>> Start Page excerpt
This year marks the tenth anniversary of the passing of Germany’s comprehensive Renewable Energy Act (EEG), which has helped cover over 10 percent of the country’s total energy consumption from sources like wind, solar, water, or biomass.

And renewable energy in Germany isn’t just about fewer carbon emissions or energy independence, either: along the way, Europe’s largest economy has built up an industry that leads the world in exporting renewable energy technology, providing some 280,000 jobs worth an annual turnover of €40 billion.

In what is widely considered a success story for developing renewables in the industrialised world, Germany has demonstrated that a strong political will can kick-start and sustain a “green” technological revolution.

“The public really supports renewable energy,” said Claudia Kemfert, energy expert at the German Institute for Economic Research. “There’s no political party in Germany that doubts it’s a success.”

There have, of course, been hiccups. Chancellor Angela Merkel’s centre-right coalition has backpedalled on Germany’s decision to phase out nuclear power and aims to cut feed-in tariffs subsidising solar power by 16 percent starting in July, which could lead to a wave of insolvencies in the domestic photovoltaic industry. Citizen groups have also sprung up lamenting how wind and solar farms are a supposedly a blight on otherwise bucolic Teutonic landscapes. But none of these issues change Germany’s fundamentally green credentials.
>> End Page excerpt
>> Start Dataset entries
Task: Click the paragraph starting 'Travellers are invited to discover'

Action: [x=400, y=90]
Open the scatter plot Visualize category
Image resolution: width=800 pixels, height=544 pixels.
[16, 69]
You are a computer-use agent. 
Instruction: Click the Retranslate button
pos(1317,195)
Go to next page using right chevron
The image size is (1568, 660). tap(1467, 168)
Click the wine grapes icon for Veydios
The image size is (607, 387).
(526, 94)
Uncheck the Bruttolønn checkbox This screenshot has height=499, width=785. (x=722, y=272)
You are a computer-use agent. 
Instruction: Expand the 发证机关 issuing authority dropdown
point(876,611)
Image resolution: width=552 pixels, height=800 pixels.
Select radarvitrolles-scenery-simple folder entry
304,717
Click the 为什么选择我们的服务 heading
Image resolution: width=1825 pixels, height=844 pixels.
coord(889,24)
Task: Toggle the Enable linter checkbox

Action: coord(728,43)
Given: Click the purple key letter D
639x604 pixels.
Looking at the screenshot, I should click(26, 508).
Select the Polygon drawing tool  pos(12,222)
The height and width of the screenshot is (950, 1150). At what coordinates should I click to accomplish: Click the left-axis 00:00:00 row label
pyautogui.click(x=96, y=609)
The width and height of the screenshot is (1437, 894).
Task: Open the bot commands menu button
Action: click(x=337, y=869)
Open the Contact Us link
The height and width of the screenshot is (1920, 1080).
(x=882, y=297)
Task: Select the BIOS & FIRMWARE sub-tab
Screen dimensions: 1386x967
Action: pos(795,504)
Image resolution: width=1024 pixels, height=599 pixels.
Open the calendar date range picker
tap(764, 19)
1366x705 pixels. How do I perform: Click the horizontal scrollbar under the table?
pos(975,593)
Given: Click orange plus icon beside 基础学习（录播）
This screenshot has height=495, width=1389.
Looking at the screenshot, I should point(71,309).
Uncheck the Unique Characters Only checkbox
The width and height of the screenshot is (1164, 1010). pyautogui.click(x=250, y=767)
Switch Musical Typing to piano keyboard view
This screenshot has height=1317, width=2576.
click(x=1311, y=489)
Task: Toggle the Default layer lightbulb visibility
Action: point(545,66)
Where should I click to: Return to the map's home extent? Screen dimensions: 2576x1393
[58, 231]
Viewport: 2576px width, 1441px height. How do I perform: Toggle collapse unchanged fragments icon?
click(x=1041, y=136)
>> End Dataset entries
* _Written problem 1_
According to the article on German renewable energy, how many jobs does Germany's renewable energy industry provide?
* _Written problem 2_
List every renewable energy source that the article on German renewable energy names.
* _Written problem 3_
Continue the article on German renewable energy from where it stops.

* _Task output 1_
Some 280,000 jobs.

* _Task output 2_
Wind, solar, water, biomass

* _Task output 3_
With laws first passed in 1990, Germany pioneered the feed-in tariff system as a political tool for encouraging the development of renewable energy. Under a feed-in tariff, producers of renewable energy are guaranteed that they will be able to sell the electricity they create at relatively high prices that remain fixed for twenty years. The additional costs are spread to all electricity consumers, who pay about €0.011 cents per kilowatt hour as a ‘renewable energy surcharge.’

“Critics might say it’s an intrusion into the free market,” Jörg Mayer, director of Germany’s Renewable Energy Agency, told The Local. “But supporters say that climate change can’t compete on the free market. That the real external costs are not covered by the amount we are otherwise paying.”

The idea behind the feed-in tariff, overhauled and extended in 2000, is simple: Create reliable demand, and supply will appear. This strategy has paid off, with more than 15 percent of German electricity now supplied by renewable sources. And the feed-in tariff has become a model for fifty countries, from Israel to Uganda.

While a desire to lower carbon emissions was a key motivator behind the feed-in tariff legislation, there was a business model at work, too. For one, a strong German renewable energy sector would create jobs. Additionally, went the thinking, if developed early on, Germany’s companies would gain a first-mover advantage on the global market. “There’s the strategy of providing the right environment, one that’s good for their own companies,” said Angus McCone, an analyst at New Energy Finance, based in London.

Indeed, as the rest of the world began to go renewable, they have bought road-tested German technology. But now, as the Untied States and China enter the field, some of Germany’s early advantage has eroded, particularly in the field of solar voltaics. “The problem is that other countries are seeing that strategy,” said McCone. Still, “the Germans have a head start.”

Given the financial crisis and its dramatic impact on the German economy last year, there is a certain danger that the political will to nurture developing technologies until they are competitive may waver. And cost is always an issue: developing technology is more expensive, at least in the short term, than using fossil fuels, coal, or nuclear power. While the expectation is that these technologies will become competitive as they mature, some wonder how long that will take.

“Costs of the EEG are high and currently further rising,” said Jochen Diekmann, Deputy Head of the Department of Energy, Transportation, and Environment at the German Institute for Economic Research. “However, these costs will decrease in some years. To hold additional costs low is one challenge for the future.”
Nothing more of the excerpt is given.